Other prisoners later informed the lawyer that Atta had vomited blood and then died after the torture. A prison guard brought Atta's body to a hospital late Thursday, where he was pronounced dead from "unknown poisoning," Adly said.

Atta had been arrested while watching a street fight in February, convicted of "thuggery" in a military trial in February and sentenced to two years in Cairo's Tora prison.

"We accuse the officers of the Tora prison of being behind the victim's death," Adly said. Cairo's Nadim Center for Victims of Torture also accused the guards of killing Atta.

An Egyptian security official denied the allegations, saying prison medics found that Atta had taken drugs and was suffering from exhaustion.
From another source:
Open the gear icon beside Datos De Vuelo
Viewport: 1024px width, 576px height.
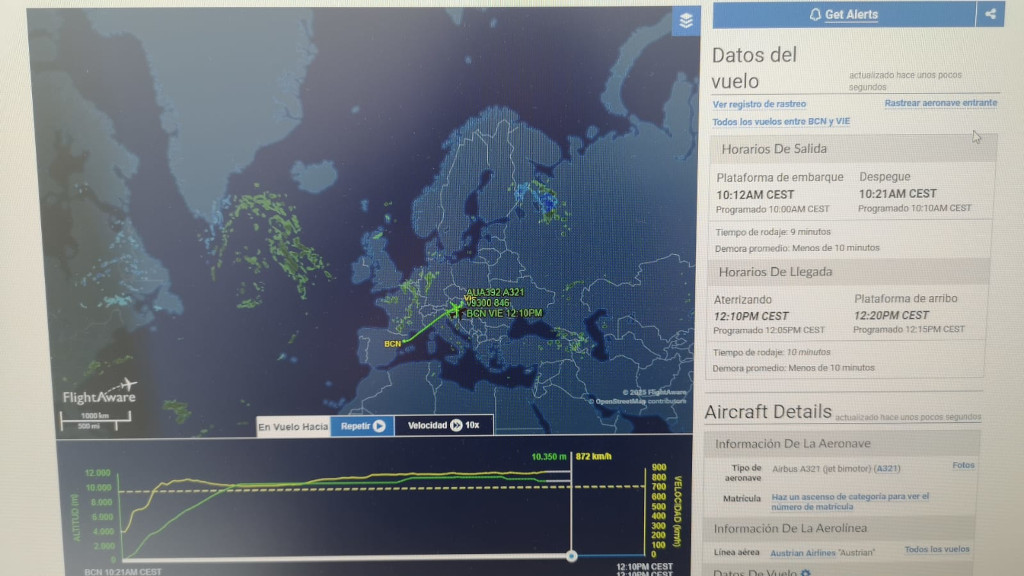[x=805, y=572]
When his condition worsened, he was taken to the hospital where he died.

Atta was arrested in 2004 for drug dealing, and in 2010 for illegal weapon possession, the official said. The two-year sentence he was serving at the time of his death was for squatting in a residential apartment, the official said, speaking on condition of anonymity because he was not authorized to brief the media.

Some Egyptians drew parallels between Atta's death and that of Khaled Said, a 28-year-old who was beaten to death by police officers in June 2010. Pictures of Said's bloodied face, broken jaw and bruised body were widely circulated, and activists later used a Facebook page called "We are all Khaled Said" to help organize the anti-Mubarak uprising.

Many noted that Egyptian authorities had also portrayed Said as a drug dealer, claiming that he died after choking on a packet of drugs he swallowed to hid it from police.

An independent forensic committee later found that the packet was forced into his mouth after his death, and two low-ranking policemen were sentenced in the case to seven years in prison each earlier this week.

Many activists however had called for much stricter sentences, and more generally, a comprehensive reform of the Interior Ministry charged with running Egypt's police and prison system.

Activists claim that the Supreme Council for the Armed Forces, which took power after Mubarak's overthrow, has failed to purge the ministry of top-ranking officers from the former regime. Atta's death, following close upon the Khaled Said verdict, is evidence to them that a culture of brutality inside the security forces has not changed.

Within hours of Atta's death, someone created a Facebook page called "We are all Essam Atta," which contained photos of his dead body with white foam filling his mouth and gauze binding his head and hands.

The photos' authenticity could not be independently verified.

Adly said Atta's family has asked Egypt's state prosecutor for a full investigation into Atta's death.

The alleged torture case sparked protests outside the morgue, where the body of Atta had been sent for inspection. Video posted on activist websites showed mourners carrying Atta's body, lying in an open coffin wrapped in the Egyptian flag, and marching through Cairo streets to Tahrir Square, the epicenter of the anti-Mubarak uprising.

Behind Atta's coffin, protesters chanted, "Essam Atta died. Oh people, enough silence!" and "Down, down with military rule."